Houses don’t buy video. People do.

Tucked into Netflix’s second quarter earnings report was an interesting wrinkle about industry semantics. Co-CEO Reed Hastings made a point of diverting from the familiar metric known as ARPU (for average revenue per “unit”) and instead using the term average revenue per “membership,” or ARM.

The pivot is designed to remind investors, analysts, and Netflix itself that in the modern video business, the elemental source of a subscription isn’t a “unit,” but a person. Hastings tweeted that Netflix is “trying to be more human.”

There’s more to the concept than just a feel-good vibe, however. It’s a recognition that the video industry might be smart to shift from a “household” orientation to an individual orientation, with positive implications for category growth.

The lingering reliance on households as the defining unit of a billing relationship is self-limiting. There are about 120 million households in the U.S., but there are nearly 2x as many people over 18 living in them. Streaming video providers like Netflix don’t sell their services to structures, but to individuals. As a result, it’s not unusual for a “household” to represent more than one subscription unit. Think of the case where four roommates live in the same dwelling, with three of them maintaining their own unique video streaming accounts (mitigated somewhat, of course, by some friendly password sharing).

No better representation of the virtuous multiplication factor here exists than in the mobile/cellular phone category. In the U.S., there are some 440 million cell phone accounts, per the wireless industry association CTIA. The shift from housebound landline phones (one line serving multiple people) to individualized mobile plans (more accounts than there are people) has been an enormous driver of growth for the “telephone” industry.

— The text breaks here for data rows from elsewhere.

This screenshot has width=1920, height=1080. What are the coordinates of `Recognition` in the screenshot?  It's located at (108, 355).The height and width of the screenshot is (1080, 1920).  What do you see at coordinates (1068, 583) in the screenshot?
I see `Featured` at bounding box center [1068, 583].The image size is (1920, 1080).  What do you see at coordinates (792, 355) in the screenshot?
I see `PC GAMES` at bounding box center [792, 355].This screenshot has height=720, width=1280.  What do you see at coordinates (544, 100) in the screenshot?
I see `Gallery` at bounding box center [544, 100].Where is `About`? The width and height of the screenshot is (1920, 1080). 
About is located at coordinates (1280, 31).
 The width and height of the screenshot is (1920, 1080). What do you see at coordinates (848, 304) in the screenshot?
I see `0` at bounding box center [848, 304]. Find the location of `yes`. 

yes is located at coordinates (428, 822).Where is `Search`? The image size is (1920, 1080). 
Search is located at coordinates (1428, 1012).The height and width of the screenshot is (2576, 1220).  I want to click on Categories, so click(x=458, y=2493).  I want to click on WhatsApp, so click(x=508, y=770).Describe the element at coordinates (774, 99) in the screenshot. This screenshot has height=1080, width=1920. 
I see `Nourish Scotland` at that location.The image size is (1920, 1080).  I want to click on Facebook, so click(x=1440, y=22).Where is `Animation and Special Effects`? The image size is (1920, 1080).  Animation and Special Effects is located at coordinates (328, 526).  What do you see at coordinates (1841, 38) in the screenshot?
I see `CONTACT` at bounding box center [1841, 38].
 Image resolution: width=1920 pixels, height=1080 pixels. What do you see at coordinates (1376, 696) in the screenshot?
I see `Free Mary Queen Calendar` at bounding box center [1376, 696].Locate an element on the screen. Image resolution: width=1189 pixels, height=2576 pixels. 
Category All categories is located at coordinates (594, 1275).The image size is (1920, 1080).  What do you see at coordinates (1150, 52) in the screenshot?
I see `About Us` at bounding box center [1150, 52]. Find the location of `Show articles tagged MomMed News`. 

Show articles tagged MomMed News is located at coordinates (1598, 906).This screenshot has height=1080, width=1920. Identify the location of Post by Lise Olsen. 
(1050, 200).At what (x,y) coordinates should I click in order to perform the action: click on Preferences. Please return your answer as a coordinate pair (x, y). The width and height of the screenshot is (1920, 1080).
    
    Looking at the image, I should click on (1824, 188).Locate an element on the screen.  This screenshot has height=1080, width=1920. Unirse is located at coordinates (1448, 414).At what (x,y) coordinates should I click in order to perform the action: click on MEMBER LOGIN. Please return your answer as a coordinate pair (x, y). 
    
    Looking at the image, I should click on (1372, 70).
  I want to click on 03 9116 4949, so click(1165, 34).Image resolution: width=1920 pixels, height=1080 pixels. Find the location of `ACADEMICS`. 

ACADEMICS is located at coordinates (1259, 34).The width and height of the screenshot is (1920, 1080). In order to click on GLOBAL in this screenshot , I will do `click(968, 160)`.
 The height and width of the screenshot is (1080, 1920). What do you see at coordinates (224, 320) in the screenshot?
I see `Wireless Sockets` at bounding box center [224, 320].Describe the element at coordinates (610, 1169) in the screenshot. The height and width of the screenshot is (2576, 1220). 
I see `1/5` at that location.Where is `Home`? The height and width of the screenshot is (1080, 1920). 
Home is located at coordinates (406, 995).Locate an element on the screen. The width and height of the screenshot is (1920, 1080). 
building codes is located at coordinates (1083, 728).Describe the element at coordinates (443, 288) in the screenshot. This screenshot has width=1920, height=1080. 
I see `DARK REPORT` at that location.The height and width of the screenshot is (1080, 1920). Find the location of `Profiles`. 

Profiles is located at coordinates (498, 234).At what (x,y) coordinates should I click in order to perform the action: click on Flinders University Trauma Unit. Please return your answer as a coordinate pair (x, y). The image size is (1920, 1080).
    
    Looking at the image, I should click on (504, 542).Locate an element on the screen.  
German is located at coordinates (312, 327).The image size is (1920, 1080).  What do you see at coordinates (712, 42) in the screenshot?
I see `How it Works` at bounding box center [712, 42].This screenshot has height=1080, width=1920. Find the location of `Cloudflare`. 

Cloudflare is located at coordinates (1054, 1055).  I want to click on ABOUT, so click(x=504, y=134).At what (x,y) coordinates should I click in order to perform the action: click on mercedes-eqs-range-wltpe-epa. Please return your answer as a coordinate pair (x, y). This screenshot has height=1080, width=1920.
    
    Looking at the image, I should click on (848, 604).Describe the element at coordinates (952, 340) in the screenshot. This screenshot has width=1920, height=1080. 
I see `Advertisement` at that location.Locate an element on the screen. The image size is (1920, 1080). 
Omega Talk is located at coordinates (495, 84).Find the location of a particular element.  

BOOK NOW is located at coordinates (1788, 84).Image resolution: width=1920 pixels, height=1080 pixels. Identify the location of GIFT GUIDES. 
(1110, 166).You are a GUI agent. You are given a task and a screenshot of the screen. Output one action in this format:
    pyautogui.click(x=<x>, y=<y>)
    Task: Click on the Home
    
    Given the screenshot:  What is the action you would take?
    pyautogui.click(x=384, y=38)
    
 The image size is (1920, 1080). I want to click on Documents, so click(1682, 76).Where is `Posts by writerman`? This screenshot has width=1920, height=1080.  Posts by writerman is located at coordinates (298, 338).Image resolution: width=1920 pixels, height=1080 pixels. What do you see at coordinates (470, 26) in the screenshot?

Next? Households historically have been used as cable’s go-to denominator of market presence and penetration. But it might be time to retire the concept. Netflix’s twist on “ARM” is a step in that direction, and one that serves as a reminder that the opportunity is larger than just the number of dwellings in the U.S.

As for the number of ARMs out there, Netflix had a mixed quarter, with the net number of U.S. and Canadian accounts shrinking for just the second time, by 430,000. That left the North American total at just under 74 million as of June 30 and prompted some hand-wringing this week among analysts who are worried the entire streaming category might be in for a period of slowing growth. On the flipside, Netflix chugged along solidly on the global front, adding 1.54 million net new subscriptions outside of North America to bring the overall total to 209 million. For anybody who’s counting, that’s about 3% of the world’s population.